As such, the influence of both writers can be seen everywhere in the game, from Miyazaki’s messed up world and interesting characters to George RR Martin’s dialogue and the relationships all the characters have with each other. Because of this, the story of Elden Ring is much more easily accessible to players than any of Miyazaki’s previous works, as it does not require any effort on the player’s part to discover for themselves what the story of the game actually is. A more accessible story, as it happens, makes Elden Ring more ripe for adaptation than any of Miyazaki’s previous games, save for perhaps Sekiro: Shadow’s Die Twice.
Dialogue Tells the Story
As was stated earlier, Elden Ring is the brainchild of both FromSoftware’s Hidetaka Miyazaki and Game of Thrones author George RR Martin. Because of this, the influence of both authors can be found in the game’s story, and nowhere does it show more than in the dialogue. In all of Miyazaki’s previous works, his characters were very soft-spoken and usually said no more than they needed to. The purpose of this was to add a little to the mystery of Miyazaki’s games and give some incentive to the player to discover for themselves what is actually going on.
In Elden Ringby contrast, thanks to George RR Martin’s influence, the characters talk, and by Jove, do they talk a lot. Every character the player meets in the game has their own backstory, which they are all too eager to share if asked. Every one of them has some sort of relationship with at least one of the other characters in the game, and all of them have some investment in seeing the player character succeed, meaning that they will help you in any way that they can. All of this can even be seen in the game’s opening, which to compare to Miyazaki’s Dark Soulswhich is narrated by an old woman speaking as if the story she is telling is a legend, Elden Ring‘s opening is set to an operatic fanfare and may as well be narrated by Brian Blessed as the history of the setting is explained and all the major players are introduced.

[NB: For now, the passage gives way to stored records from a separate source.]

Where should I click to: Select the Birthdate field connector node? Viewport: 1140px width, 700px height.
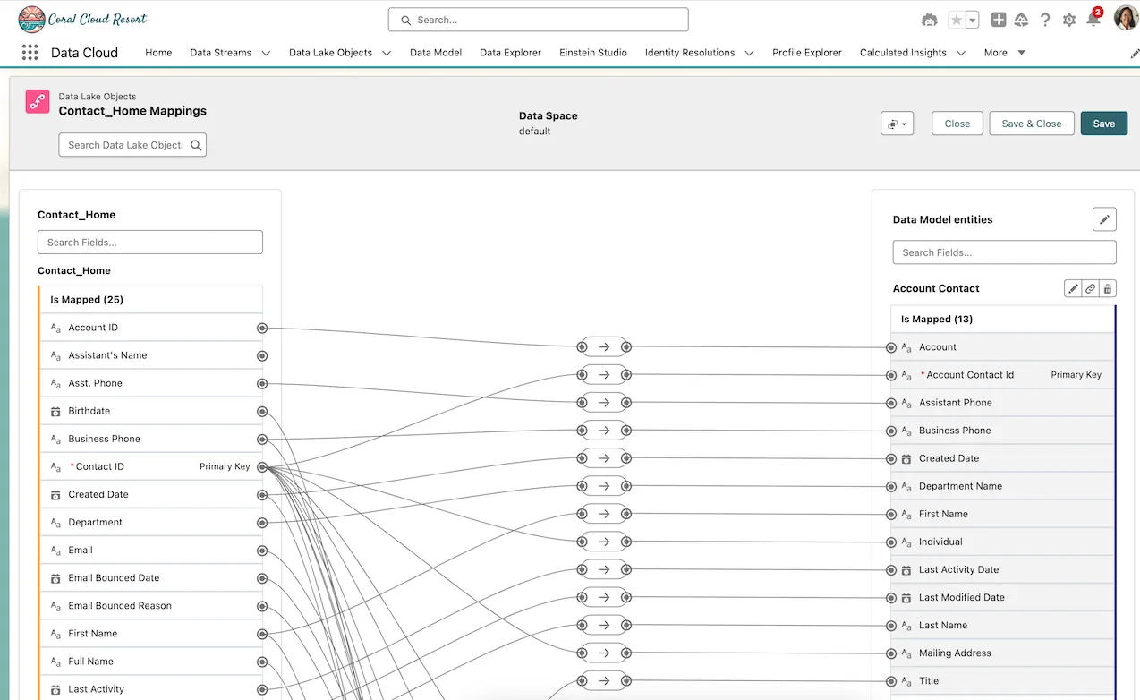(x=262, y=412)
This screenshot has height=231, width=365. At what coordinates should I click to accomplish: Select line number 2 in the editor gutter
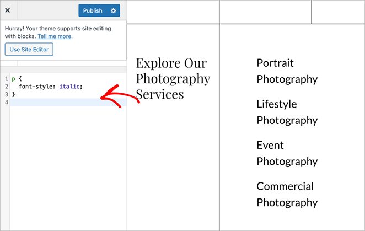[x=5, y=87]
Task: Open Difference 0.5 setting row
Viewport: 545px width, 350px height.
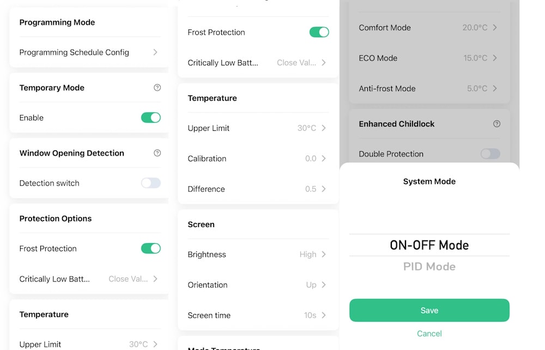Action: click(x=258, y=189)
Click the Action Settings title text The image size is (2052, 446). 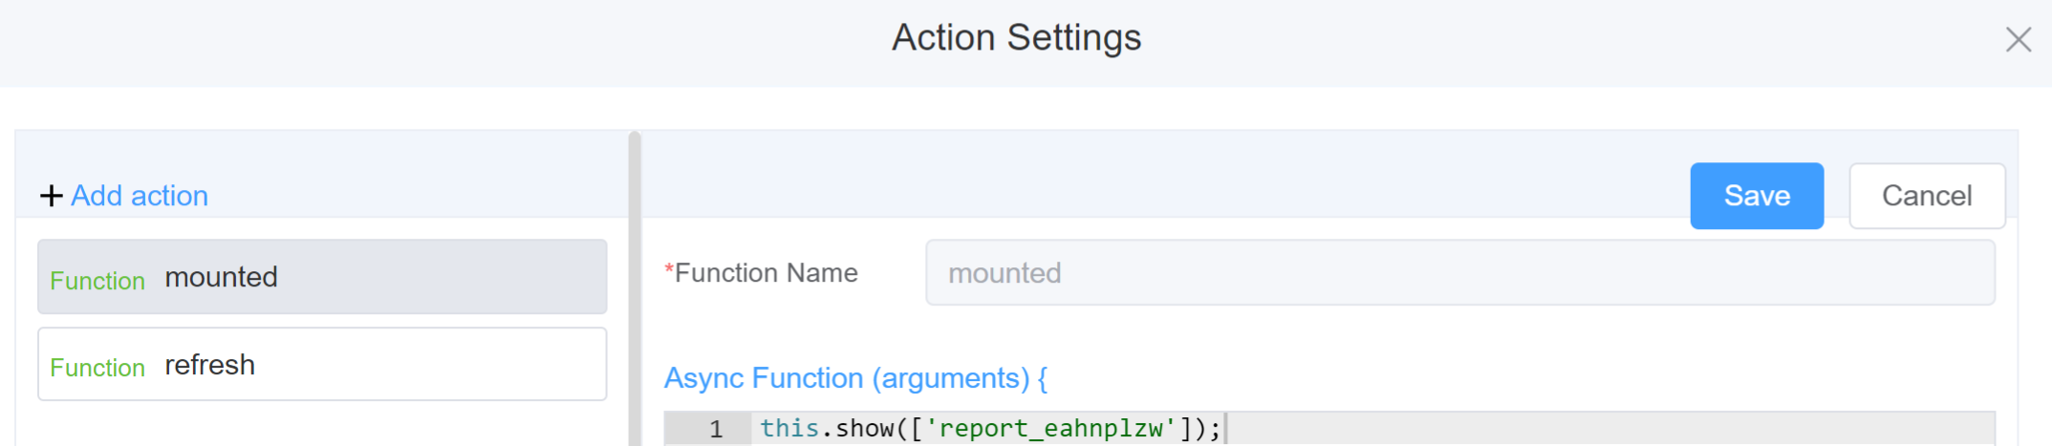click(x=1016, y=38)
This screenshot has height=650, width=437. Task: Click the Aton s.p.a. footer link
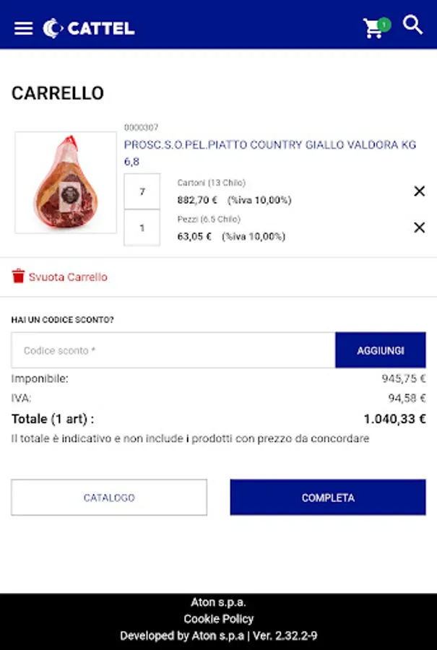click(x=218, y=602)
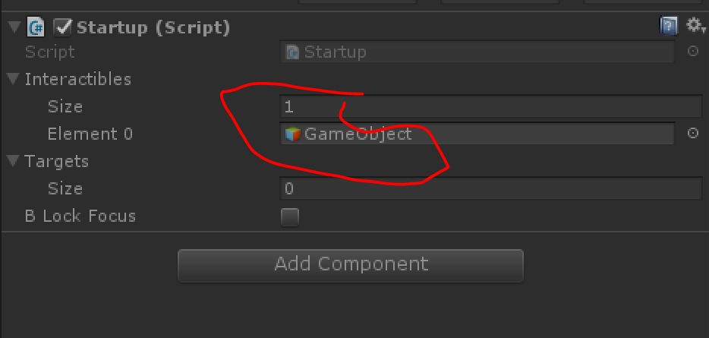The image size is (709, 338).
Task: Select the Startup (Script) header title
Action: [x=153, y=27]
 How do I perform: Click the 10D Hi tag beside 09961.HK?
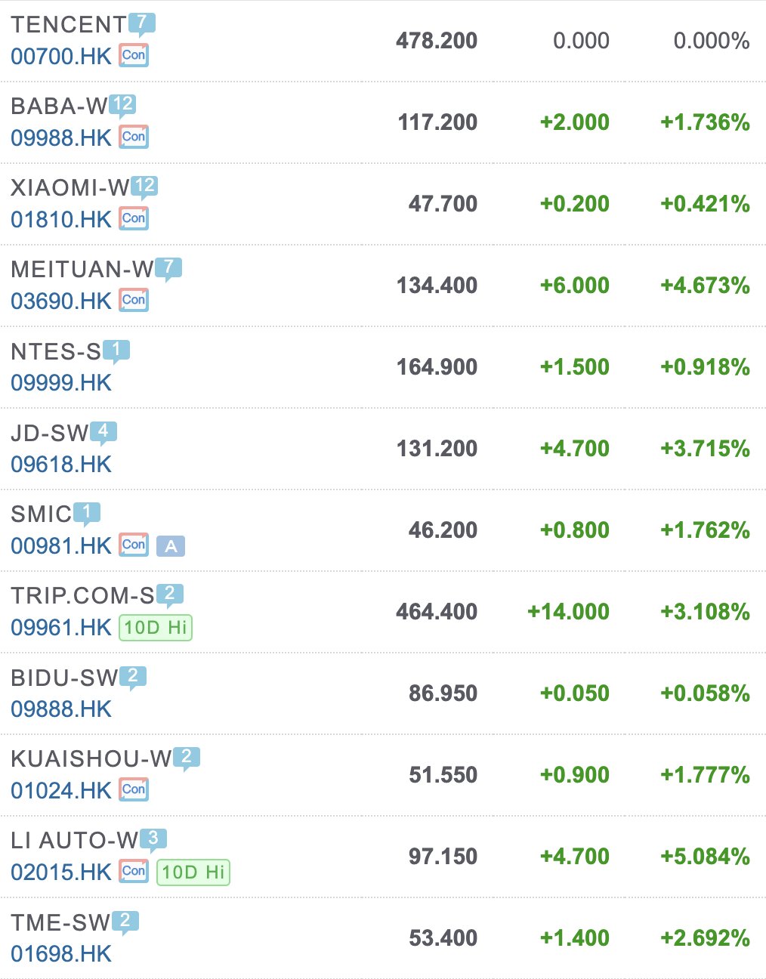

All of this dialogue and the way it is presented means that at no point, ideally anyway, the player should ever be confused about what they are doing and what their goal is. In contrast to Dark Soulswhich initially gives the player a very vague goal that will help out in an unspecific way, in Elden Ring, from the word “go,” the player knows exactly what is going on, what their goal is, and what is at stake. That is not to say that there are no longer any mysteries to solve, as, in true Miyazaki fashion, there are still many unanswered questions, especially regarding the histories of the game’s major antagonists, but at no point is the player’s goal left vague, and no character will ever tell the player otherwise. As long as there is a clear goal to follow, then that is something that can keep an audience hooked, regardless of how the story is adapted.
Breaking the Mold
George RR Martin’s dialogue, however, is not the only way that Elden Ring breaks the mold of Hidetaka Miyazaki’s previous games. For starters, The Lands Between, the setting of Elden Ring, is an open world, meaning that the player can freely explore it as they wish and are even given a horse to cover vast distances. Story-wise, however, the setting of The Lands Between and the game’s major antagonists that inhabit it all have a clearly defined history, which, while vague due to Miyazaki’s influence, can actually be discovered in detail if the player wishes to look for it . So there is so much more to all of these characters and the setting itself than initially meets the eye. This is, again, a contrast to Miyazaki’s previous works, such as Dark Souls, where even if the player does discover the full history of the setting, there are still many unanswered questions.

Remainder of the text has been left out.